My question: Anyone running AV on their KServer? If so, what software, exclusions, problems, ect.
We are running Kaspersky Antivirus on our VSA without problems.
Just for the benefit of others reading this post. Christopher Curtis and I had a phone call to discuss his questions on AV on a Kaseya server. We do support AV, so longs exclusions are set appropriately on the Kaseya folder and SQL files. The technical details are as follows:
Kaseya Application: helpdesk.kaseya.com/.../104562623-R9-Install-Upgrade-Checklist
"Disable or uninstall any anti-virus that may be running on the new server during the upgrade process. Anti-virus can interfere with the installation of Kaseya as it can block and/or lock files during the installation process. After the installation of Kaseya, we recommend setting exclusions for the entire Kaseya directory (typically C:\Kaseya)."
SQL Server: support.microsoft.com/.../309422
What would 'happen' to the VSA to cause it to get infected?
Would conventional AV software protect your VSA in such cases?
Would having (say) hourly backups of your VSA sufficiently mitigate the risk?
For us I believe there's a higher chance of AV causing problems with the VSA than preventing them, so we don't run AV on our VSA.
If you do want to run AV then at the very least exclude the SQL database folders.
I do not install any anti-virus on my Kaseya Server's as it tends to cause more potential issues than I would like to deal with. To answer your questions, a virus on any type of role based server is really dependent on many factors and ultimately the role of the server and the type of infection.

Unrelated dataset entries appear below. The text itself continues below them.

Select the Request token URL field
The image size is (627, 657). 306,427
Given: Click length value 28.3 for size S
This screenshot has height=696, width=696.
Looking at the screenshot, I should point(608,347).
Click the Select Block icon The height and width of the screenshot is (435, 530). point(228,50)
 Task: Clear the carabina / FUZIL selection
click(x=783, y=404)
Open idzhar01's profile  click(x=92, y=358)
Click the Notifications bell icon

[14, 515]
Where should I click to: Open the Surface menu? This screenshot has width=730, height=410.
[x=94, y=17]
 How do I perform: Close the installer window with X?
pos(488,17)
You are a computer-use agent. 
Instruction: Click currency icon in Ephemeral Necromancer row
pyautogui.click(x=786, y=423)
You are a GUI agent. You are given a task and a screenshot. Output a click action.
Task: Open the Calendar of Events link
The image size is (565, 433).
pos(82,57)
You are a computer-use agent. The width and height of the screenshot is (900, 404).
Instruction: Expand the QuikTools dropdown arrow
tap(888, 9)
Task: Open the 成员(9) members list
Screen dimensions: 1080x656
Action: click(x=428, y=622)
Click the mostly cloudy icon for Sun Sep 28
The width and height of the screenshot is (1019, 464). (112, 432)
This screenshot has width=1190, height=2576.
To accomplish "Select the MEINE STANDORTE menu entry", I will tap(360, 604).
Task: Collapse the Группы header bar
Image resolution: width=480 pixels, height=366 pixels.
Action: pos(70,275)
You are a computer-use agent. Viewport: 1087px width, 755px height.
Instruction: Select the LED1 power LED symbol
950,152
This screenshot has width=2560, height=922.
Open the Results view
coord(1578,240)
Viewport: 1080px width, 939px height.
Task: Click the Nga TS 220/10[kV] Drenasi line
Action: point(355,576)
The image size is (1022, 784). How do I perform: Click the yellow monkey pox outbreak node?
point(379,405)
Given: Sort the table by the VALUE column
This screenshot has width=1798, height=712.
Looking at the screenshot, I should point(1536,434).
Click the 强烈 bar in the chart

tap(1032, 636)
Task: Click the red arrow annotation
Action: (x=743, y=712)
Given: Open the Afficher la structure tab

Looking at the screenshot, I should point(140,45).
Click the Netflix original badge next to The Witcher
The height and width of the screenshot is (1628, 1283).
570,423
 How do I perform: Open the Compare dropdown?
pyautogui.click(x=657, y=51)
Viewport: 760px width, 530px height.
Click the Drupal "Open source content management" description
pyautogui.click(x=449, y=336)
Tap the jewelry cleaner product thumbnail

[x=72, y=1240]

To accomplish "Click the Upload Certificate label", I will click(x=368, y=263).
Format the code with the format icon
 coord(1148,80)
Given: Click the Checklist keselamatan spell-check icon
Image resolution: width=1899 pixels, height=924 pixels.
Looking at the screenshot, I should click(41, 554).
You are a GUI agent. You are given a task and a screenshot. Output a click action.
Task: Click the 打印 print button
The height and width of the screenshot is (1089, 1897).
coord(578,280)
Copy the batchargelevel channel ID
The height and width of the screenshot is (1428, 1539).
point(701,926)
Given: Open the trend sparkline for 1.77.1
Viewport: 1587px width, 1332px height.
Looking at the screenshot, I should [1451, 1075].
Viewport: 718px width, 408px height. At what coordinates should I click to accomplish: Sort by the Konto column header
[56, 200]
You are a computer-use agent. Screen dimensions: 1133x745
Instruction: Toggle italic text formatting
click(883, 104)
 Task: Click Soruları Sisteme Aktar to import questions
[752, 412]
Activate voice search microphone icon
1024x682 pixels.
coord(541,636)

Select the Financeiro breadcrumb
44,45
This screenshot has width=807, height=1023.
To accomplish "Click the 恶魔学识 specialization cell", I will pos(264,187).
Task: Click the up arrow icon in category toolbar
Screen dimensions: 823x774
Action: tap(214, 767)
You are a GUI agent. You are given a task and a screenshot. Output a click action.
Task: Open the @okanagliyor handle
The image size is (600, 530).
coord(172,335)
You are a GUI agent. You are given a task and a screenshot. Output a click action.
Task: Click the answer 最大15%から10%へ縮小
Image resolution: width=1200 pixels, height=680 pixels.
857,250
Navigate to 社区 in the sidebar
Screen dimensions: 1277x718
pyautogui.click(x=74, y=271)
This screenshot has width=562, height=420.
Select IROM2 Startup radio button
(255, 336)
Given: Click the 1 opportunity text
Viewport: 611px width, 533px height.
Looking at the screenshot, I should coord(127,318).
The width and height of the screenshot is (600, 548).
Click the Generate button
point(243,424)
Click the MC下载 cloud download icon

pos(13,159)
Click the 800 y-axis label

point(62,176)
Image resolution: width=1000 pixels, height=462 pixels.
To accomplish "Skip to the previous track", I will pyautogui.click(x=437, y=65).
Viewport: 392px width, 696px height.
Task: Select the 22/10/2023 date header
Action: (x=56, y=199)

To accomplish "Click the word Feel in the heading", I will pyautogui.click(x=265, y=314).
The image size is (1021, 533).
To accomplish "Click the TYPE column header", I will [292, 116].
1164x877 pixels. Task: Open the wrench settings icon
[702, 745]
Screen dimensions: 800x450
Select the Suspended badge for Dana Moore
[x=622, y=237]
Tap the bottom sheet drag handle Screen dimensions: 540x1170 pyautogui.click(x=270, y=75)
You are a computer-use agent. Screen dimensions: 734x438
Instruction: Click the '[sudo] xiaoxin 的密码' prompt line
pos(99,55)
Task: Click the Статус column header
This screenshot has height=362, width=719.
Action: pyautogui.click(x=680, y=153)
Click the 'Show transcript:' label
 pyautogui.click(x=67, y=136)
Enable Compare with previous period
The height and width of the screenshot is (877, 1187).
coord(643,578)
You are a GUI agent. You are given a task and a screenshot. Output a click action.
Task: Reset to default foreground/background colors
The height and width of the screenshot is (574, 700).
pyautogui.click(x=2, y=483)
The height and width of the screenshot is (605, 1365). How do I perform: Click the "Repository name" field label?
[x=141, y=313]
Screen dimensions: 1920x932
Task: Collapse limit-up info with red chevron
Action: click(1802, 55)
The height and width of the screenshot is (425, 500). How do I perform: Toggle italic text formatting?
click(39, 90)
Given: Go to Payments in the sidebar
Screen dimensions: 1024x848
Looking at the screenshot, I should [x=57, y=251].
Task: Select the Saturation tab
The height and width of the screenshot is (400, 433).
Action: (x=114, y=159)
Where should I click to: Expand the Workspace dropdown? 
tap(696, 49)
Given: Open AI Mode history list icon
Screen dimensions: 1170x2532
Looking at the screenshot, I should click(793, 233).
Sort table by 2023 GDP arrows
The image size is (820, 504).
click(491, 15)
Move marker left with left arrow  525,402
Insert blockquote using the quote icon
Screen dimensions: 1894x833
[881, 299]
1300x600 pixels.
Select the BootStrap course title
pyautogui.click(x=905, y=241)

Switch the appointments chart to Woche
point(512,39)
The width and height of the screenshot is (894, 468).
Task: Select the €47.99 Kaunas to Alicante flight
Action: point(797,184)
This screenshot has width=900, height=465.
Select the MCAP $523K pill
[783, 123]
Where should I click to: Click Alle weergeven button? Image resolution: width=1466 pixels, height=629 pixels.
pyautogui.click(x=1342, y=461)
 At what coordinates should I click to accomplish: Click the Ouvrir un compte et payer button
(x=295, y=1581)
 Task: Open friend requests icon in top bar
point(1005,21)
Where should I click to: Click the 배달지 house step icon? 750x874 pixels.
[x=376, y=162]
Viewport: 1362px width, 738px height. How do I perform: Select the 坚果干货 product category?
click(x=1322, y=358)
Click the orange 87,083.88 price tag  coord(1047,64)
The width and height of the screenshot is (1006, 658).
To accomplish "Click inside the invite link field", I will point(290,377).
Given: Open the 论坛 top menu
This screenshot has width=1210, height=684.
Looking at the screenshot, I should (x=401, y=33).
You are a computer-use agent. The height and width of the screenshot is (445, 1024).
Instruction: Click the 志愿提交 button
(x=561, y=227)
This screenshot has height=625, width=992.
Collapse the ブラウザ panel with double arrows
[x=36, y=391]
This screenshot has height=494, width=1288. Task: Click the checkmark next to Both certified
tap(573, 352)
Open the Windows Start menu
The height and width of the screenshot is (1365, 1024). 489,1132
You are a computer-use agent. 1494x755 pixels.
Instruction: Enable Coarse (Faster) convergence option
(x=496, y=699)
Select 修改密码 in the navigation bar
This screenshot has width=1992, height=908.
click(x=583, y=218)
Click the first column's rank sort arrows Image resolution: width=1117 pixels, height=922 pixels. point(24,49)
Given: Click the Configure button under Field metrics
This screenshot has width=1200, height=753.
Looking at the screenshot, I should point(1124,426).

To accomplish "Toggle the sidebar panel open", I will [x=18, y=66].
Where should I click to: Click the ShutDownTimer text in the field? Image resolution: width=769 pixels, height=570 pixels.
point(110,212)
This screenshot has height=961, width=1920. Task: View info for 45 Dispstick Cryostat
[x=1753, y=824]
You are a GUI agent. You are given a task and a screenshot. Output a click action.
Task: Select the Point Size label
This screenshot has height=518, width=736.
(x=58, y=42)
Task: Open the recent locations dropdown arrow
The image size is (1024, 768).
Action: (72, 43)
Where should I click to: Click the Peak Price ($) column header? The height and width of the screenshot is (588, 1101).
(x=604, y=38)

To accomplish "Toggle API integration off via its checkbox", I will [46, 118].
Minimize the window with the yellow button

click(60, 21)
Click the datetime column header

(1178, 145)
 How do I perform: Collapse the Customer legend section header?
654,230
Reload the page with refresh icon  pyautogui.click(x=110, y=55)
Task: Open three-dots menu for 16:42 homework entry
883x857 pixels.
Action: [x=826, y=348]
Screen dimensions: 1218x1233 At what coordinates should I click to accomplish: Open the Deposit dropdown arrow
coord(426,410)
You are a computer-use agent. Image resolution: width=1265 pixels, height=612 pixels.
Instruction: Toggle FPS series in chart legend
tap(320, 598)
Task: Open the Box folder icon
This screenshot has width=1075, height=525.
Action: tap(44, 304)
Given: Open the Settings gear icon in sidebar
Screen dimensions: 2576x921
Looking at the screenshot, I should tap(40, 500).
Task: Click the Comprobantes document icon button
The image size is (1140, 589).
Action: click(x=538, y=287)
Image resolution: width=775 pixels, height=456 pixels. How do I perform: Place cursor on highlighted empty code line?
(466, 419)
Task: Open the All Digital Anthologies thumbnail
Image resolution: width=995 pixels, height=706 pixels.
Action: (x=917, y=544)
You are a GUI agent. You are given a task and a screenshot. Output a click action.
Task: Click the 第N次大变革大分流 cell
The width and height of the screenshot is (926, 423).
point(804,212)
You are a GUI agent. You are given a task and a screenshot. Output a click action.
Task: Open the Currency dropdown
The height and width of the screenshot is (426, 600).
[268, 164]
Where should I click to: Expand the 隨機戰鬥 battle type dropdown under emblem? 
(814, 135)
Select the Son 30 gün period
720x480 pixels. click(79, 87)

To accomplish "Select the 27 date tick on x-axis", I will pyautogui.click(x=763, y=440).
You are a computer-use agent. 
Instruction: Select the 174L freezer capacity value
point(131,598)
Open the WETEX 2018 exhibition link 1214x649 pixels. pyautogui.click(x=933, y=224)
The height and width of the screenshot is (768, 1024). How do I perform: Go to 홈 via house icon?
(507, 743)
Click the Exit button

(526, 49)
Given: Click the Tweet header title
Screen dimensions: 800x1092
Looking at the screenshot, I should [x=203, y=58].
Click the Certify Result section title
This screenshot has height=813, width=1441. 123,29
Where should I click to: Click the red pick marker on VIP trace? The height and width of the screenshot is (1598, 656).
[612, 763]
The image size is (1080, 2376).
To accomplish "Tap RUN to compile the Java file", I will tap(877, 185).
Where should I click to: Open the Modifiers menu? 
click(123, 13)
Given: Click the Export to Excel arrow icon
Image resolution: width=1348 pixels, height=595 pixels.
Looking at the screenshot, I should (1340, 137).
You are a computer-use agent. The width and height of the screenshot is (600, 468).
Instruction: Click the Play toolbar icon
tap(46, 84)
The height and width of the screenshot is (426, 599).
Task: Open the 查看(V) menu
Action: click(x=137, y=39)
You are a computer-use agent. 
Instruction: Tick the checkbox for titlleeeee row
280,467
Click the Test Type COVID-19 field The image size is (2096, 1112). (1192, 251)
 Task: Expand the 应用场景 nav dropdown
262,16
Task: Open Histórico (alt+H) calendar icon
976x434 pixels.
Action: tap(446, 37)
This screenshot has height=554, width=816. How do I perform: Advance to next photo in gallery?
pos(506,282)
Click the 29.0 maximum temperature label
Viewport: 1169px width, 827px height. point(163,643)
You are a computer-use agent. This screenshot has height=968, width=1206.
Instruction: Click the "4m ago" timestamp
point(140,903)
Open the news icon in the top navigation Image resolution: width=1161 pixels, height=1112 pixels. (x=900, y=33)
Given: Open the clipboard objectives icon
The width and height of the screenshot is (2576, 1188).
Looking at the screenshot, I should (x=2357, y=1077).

I backup our front-ends hourly and our database daily for any issues that may arise to lessen risk and have a plan in case our Kserver's are hindered.
Hi Oscar, my questions were rhetorical, trying to get wellbornsteak to consider whether installing AV on the VSA was the best method of keeping it protected and highly available. Sorry if that wasn't clear.. :)
I don't remember when I actually got virus on server last time. New Windows servers, tight security, firewall and patching policy keeps servers pretty safe. Any kind of hacking attempt to VSA components would go unnoticed by AV anyways.
Workstations are another story, nice to notice how viruses bybass AV unnoticed and crypt everything on workstation and fileshare.